-- Opening Marker --

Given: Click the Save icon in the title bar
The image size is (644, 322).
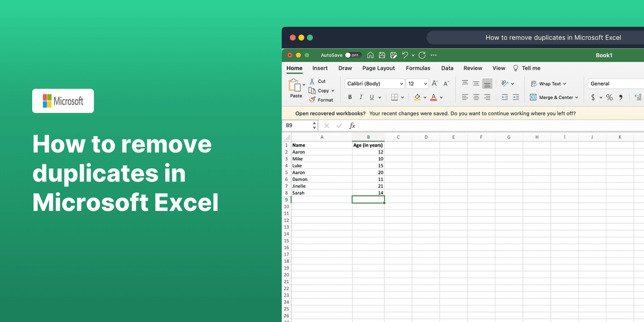Looking at the screenshot, I should click(x=382, y=55).
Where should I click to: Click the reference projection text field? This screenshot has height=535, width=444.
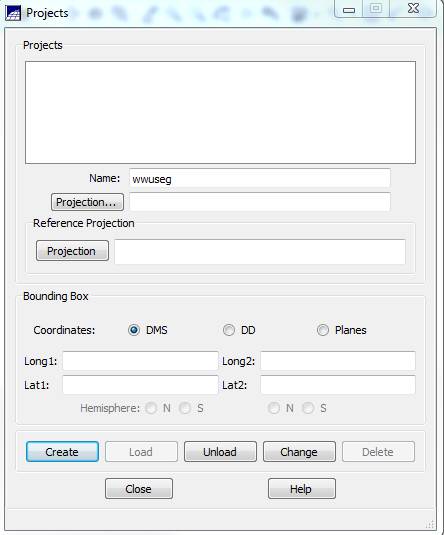click(260, 251)
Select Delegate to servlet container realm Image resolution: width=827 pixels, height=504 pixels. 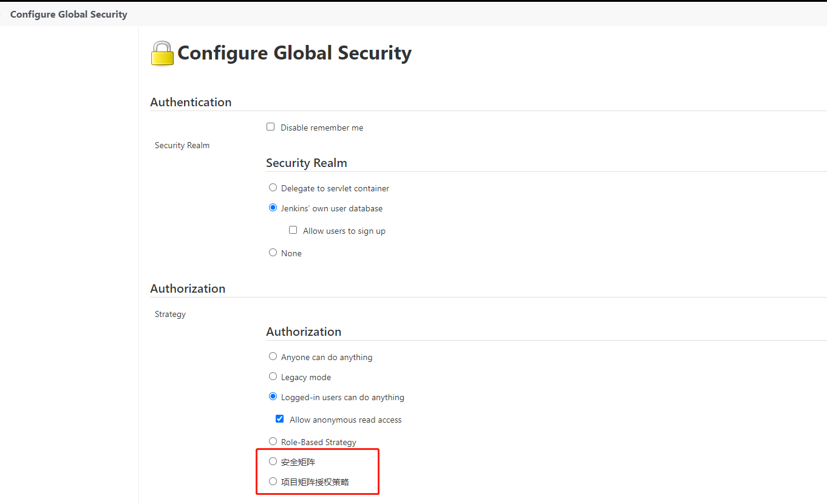pos(273,187)

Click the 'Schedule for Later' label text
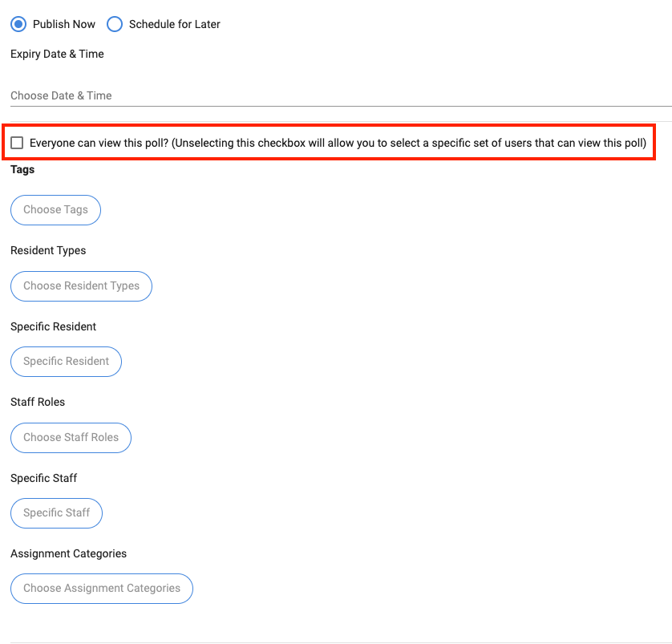point(175,24)
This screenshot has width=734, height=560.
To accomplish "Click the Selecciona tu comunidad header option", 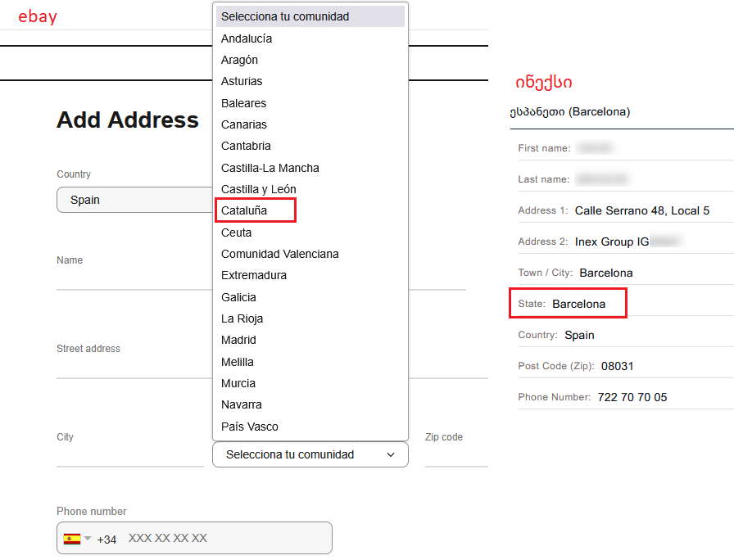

-- Closing Marker --

**ACTIVITY**
Starting at the line that holds "Click the 'Schedule for Later' label text", retype every line through the end of the data, both ends included. Pictures stay out of the copy.

**EXERCISE RESULT**
Click the 'Schedule for Later' label text
point(175,24)
This screenshot has width=734, height=560.
To accomplish "Click the Selecciona tu comunidad header option", 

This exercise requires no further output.